Histórias policiais, investigações e bastidores dos crimes

Informações da coluna

Vera Araújo

Jornalista investigativa há 30 anos e autora de "Mataram Marielle" e "O Plano Flordelis: Bíblia, Filhos e Sangue". Passou por "Jornal do Brasil" e "O Dia"

O hábito de ouvir o noticiário carioca no velho rádio de pilha nunca foi abandonado pelo comissário de Polícia Civil Jamil Warwar, de 87 anos. Graças a informações de ouvintes, que ligavam para os programas policiais, o investigador conseguiu algumas pistas para elucidar homicídios nos quais trabalhou. O serviço funcionava como uma espécie de ancestral do Disque Denúncia. Após mais de quatro décadas na polícia, Warwar se recorda que veio de uma ligação para a Rádio Globo a placa do carro usado pelos assassinos de Cláudia Lessin Rodrigues, de 21 anos. O caso é o primeiro da trilogia Agente Elementar, de histórias que parecem saídas dos romances policiais, mas aconteceram de verdade. O GLOBO começa a publicar a série hoje, e continua nos próximos dois domingos.

O corpo da jovem foi encontrado nu, com um arame fino perpassando o pescoço e os seios, no dia 25 de julho de 1977. Ela estava amarrada a uma bolsa de marca italiana famosa à época, com três pedras, pesando cerca de 20 quilos.

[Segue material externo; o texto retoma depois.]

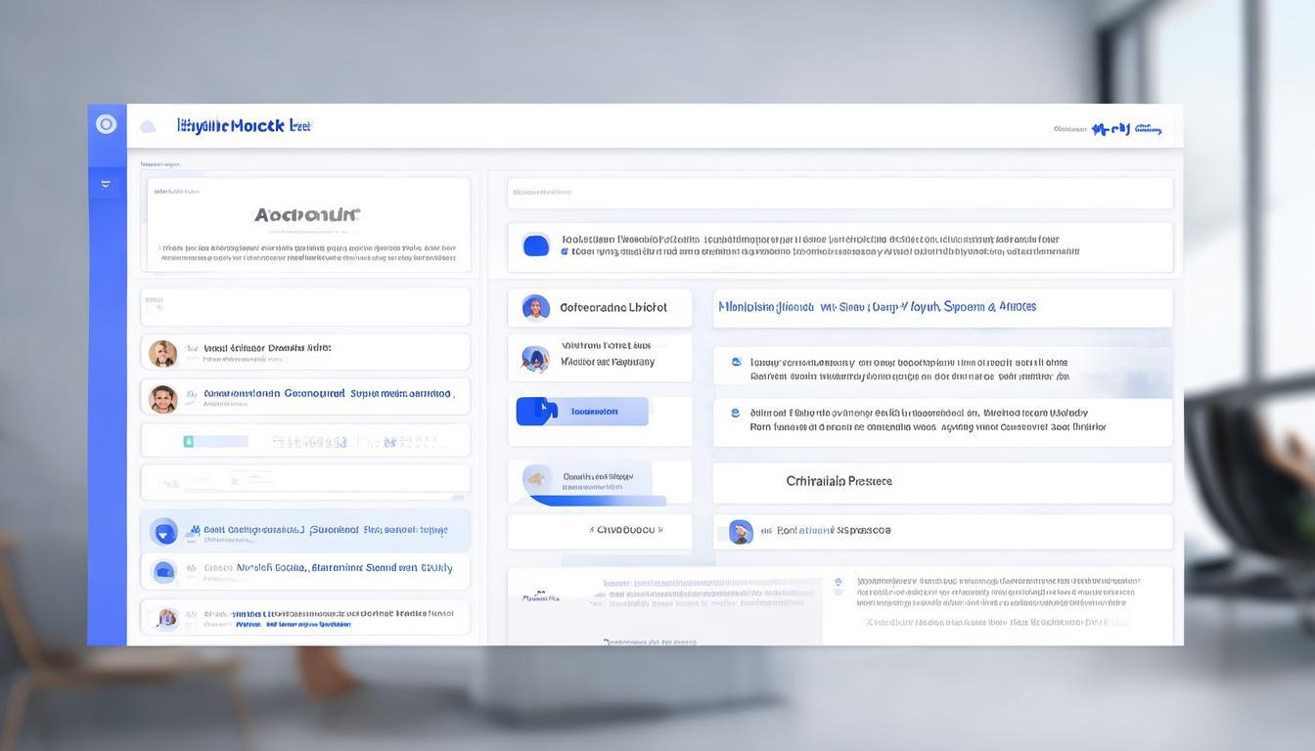1315x751 pixels.
Task: Expand the "Cnvobuocu" row
Action: 626,530
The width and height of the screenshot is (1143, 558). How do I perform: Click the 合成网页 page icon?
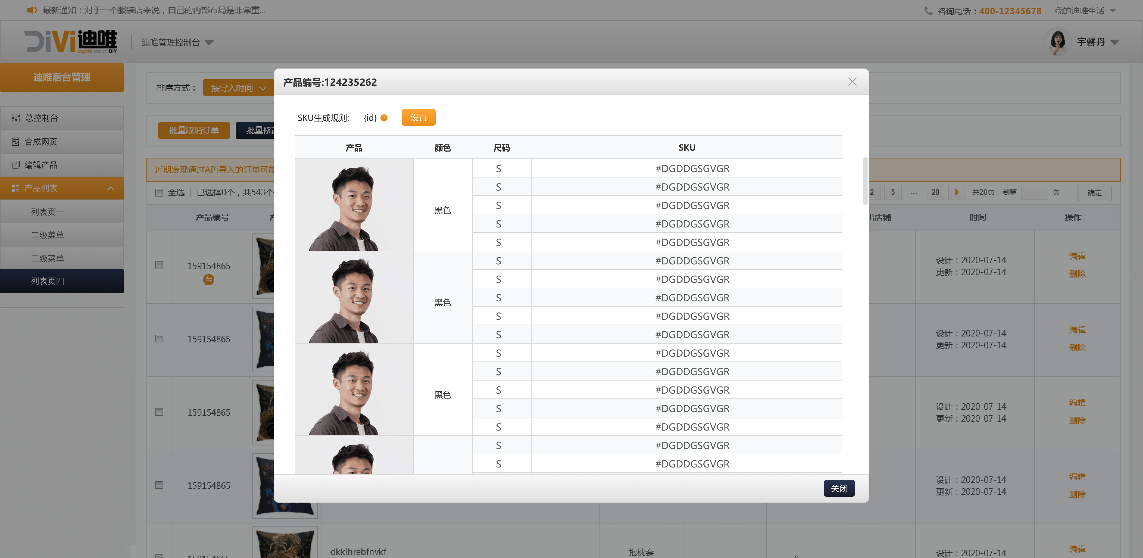16,142
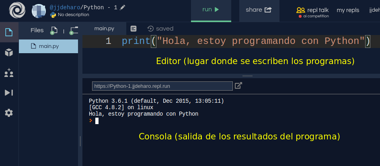This screenshot has width=380, height=166.
Task: Open the multiplayer invite icon
Action: 9,73
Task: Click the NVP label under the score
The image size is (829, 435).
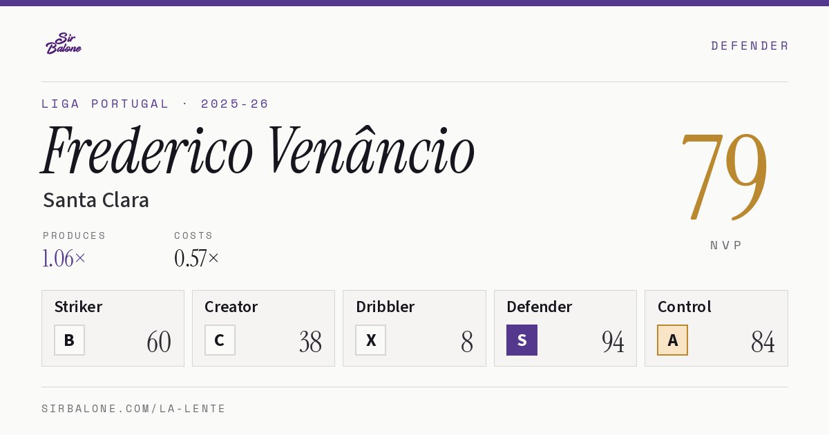Action: point(726,245)
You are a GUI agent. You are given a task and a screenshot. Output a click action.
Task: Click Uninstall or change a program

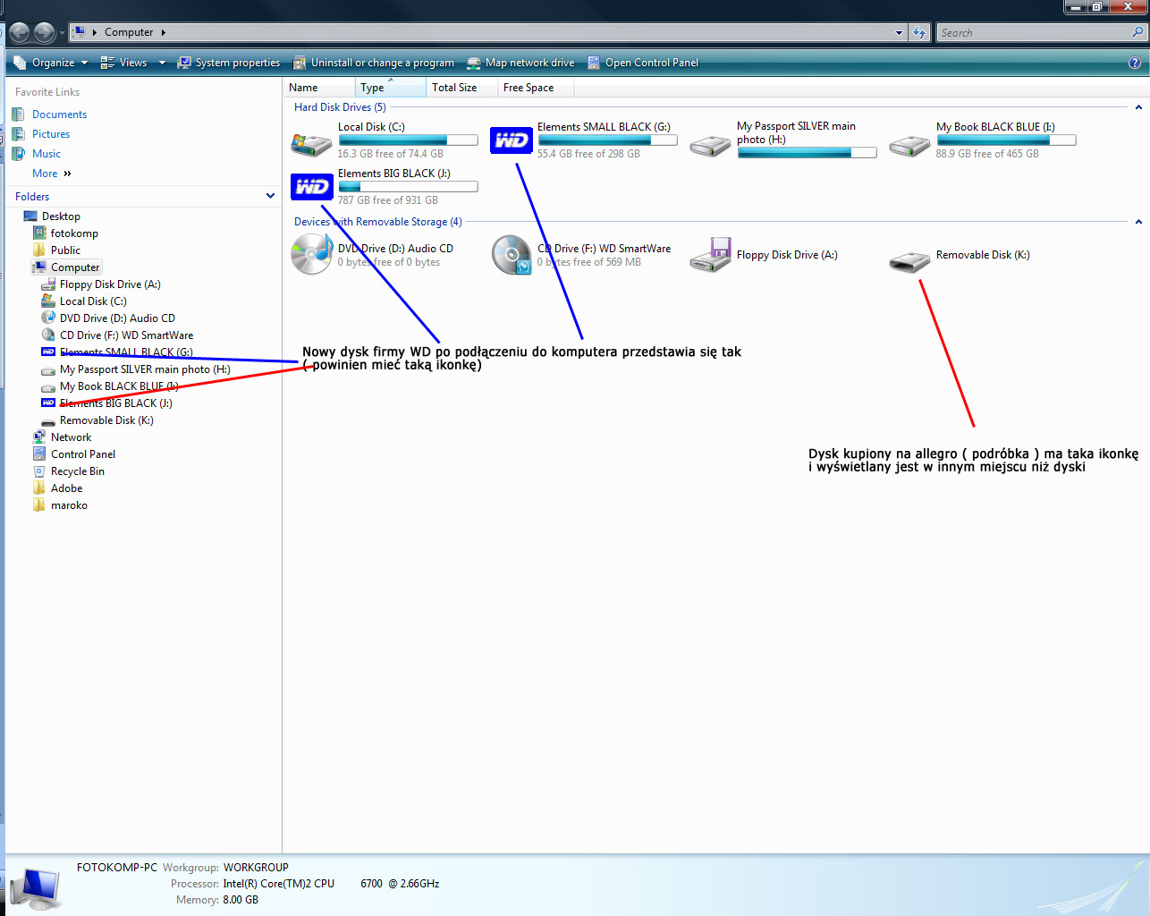(x=382, y=63)
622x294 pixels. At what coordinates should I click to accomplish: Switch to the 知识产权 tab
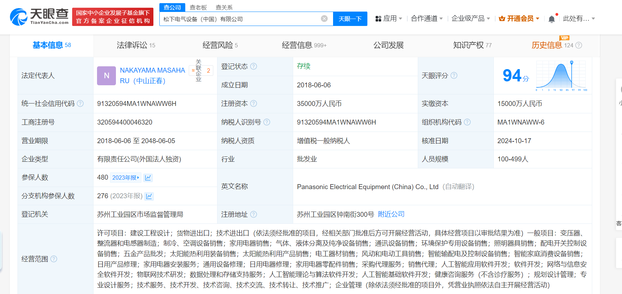pyautogui.click(x=472, y=45)
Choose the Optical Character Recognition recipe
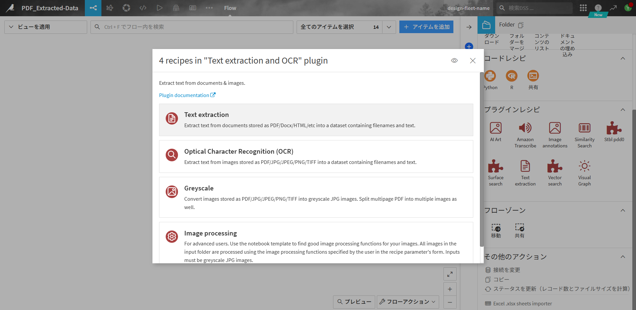Image resolution: width=636 pixels, height=310 pixels. (316, 156)
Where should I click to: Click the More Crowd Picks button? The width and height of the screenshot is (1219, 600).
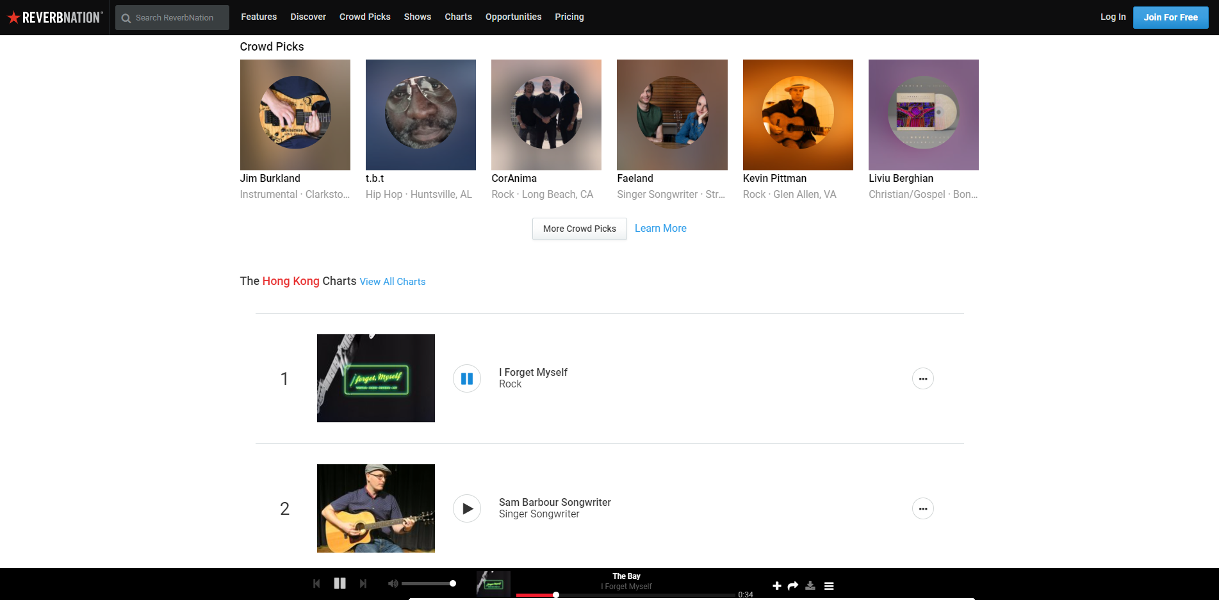pos(579,229)
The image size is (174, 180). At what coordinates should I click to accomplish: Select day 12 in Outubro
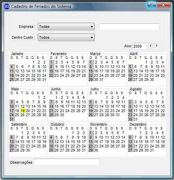[x=57, y=142]
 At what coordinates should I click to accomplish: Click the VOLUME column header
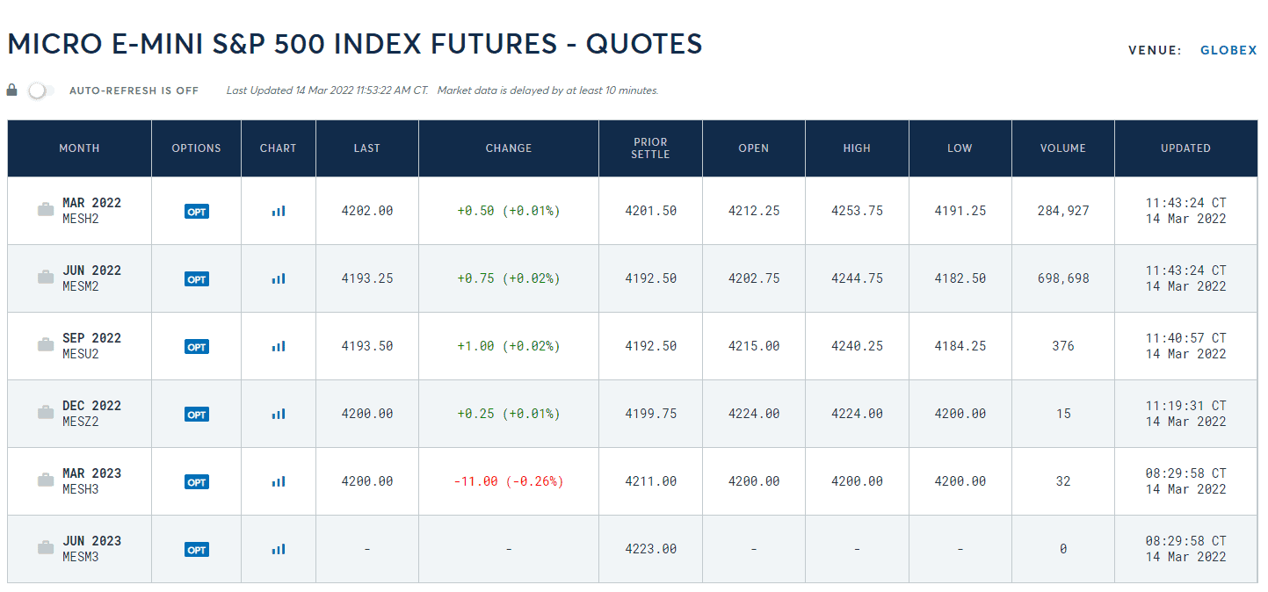[x=1063, y=148]
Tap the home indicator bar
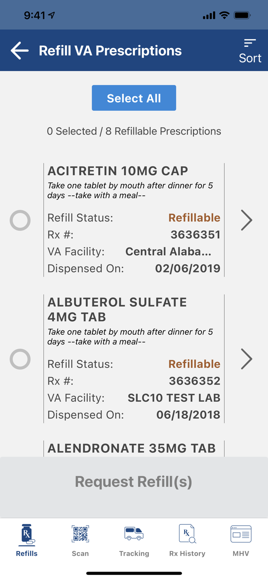The image size is (268, 580). coord(134,573)
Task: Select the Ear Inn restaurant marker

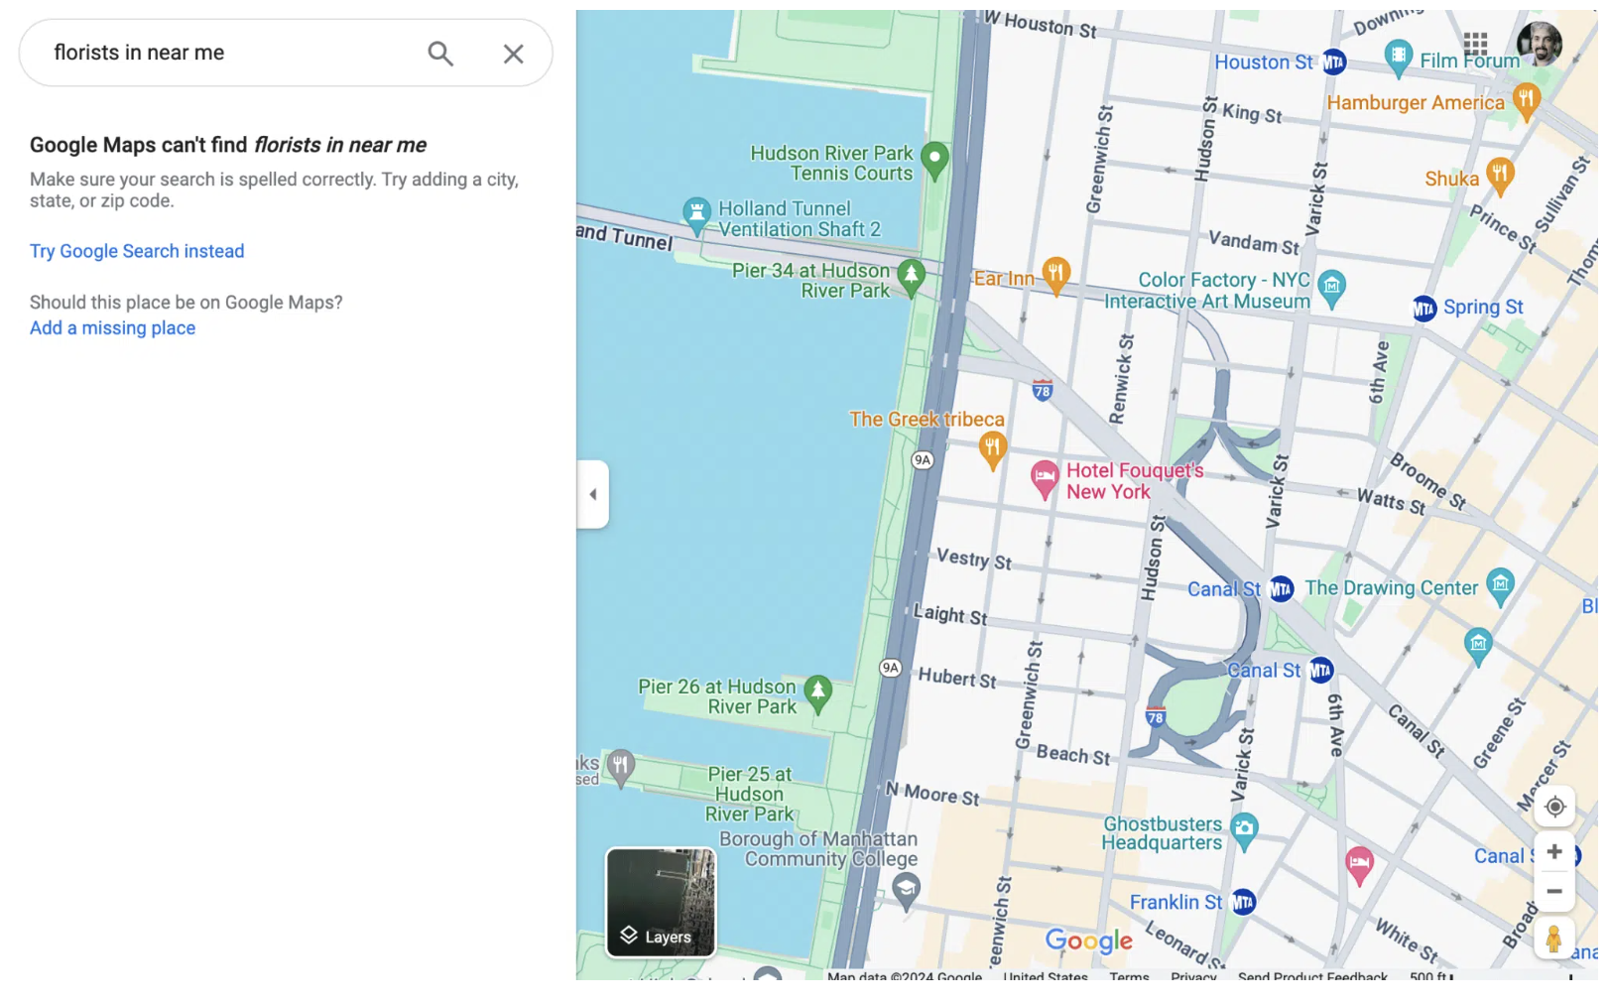Action: click(1056, 273)
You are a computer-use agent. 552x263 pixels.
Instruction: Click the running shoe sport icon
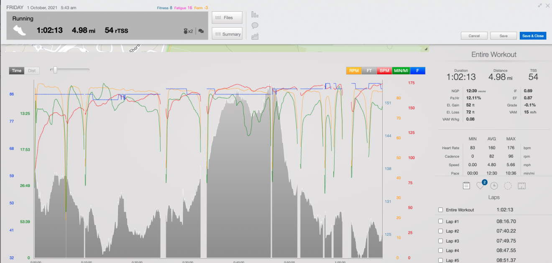point(20,30)
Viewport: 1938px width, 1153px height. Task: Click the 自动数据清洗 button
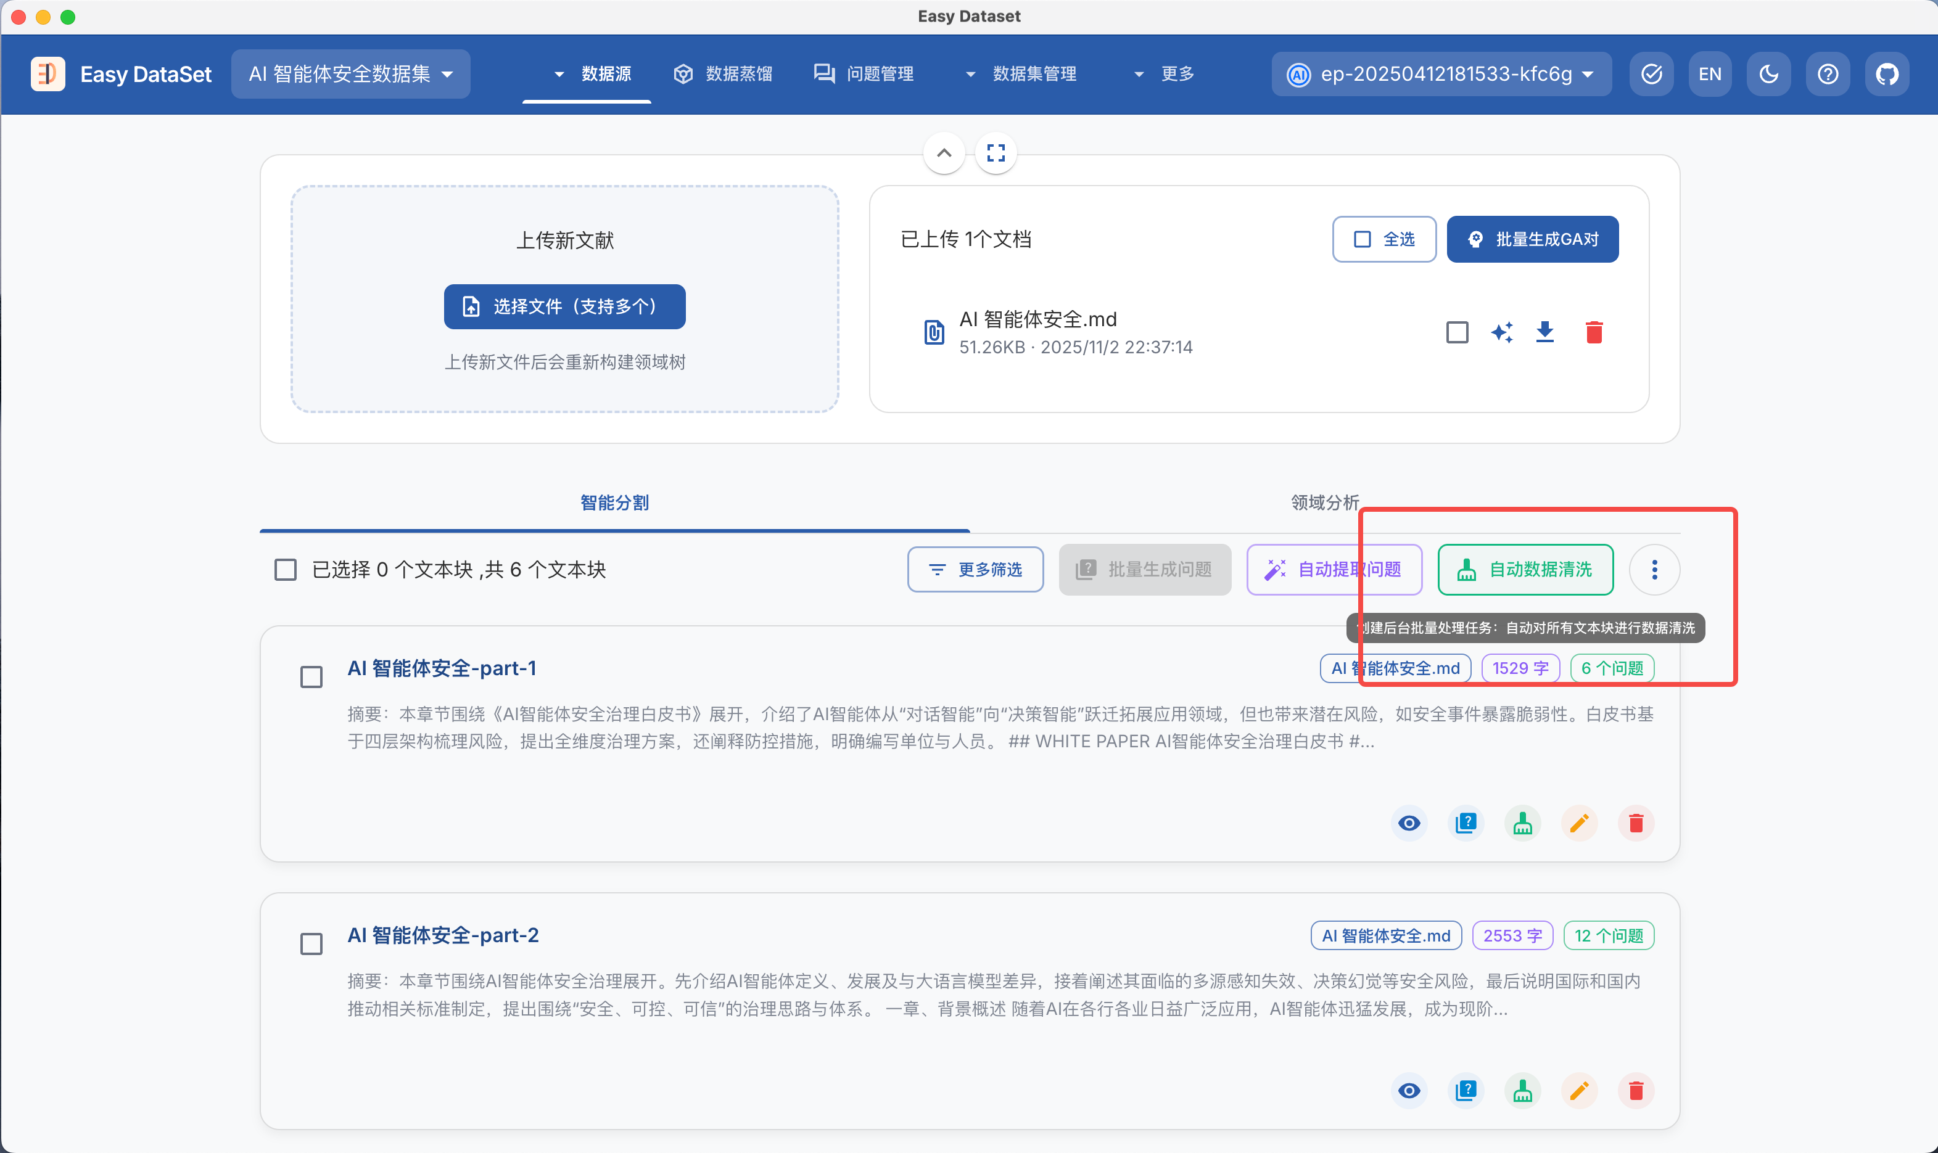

Cláudia havia sido lançada de um penhasco da Avenida Niemeyer, em São Conrado, próximo ao local conhecido como Chapéu dos Pescadores. De longe, numa lancha, uma dupla de salva-vidas a viu e acionou a polícia.

Jamil Warwar: investigador revela como desvendou o Caso Cláudia Lessin

Jamil Warwar: investigador revela como desvendou o Caso Cláudia Lessin

Apaixonado por investigar casos intrincados de homicídios, Warwar, ao saber da notícia da descoberta do corpo, entrou num carro da polícia com seu assistente e, de sirene ligada, chegou em 25 minutos à cena do crime. A Delegacia de Homicídios ficava na Avenida Presidente Vargas, no Centro.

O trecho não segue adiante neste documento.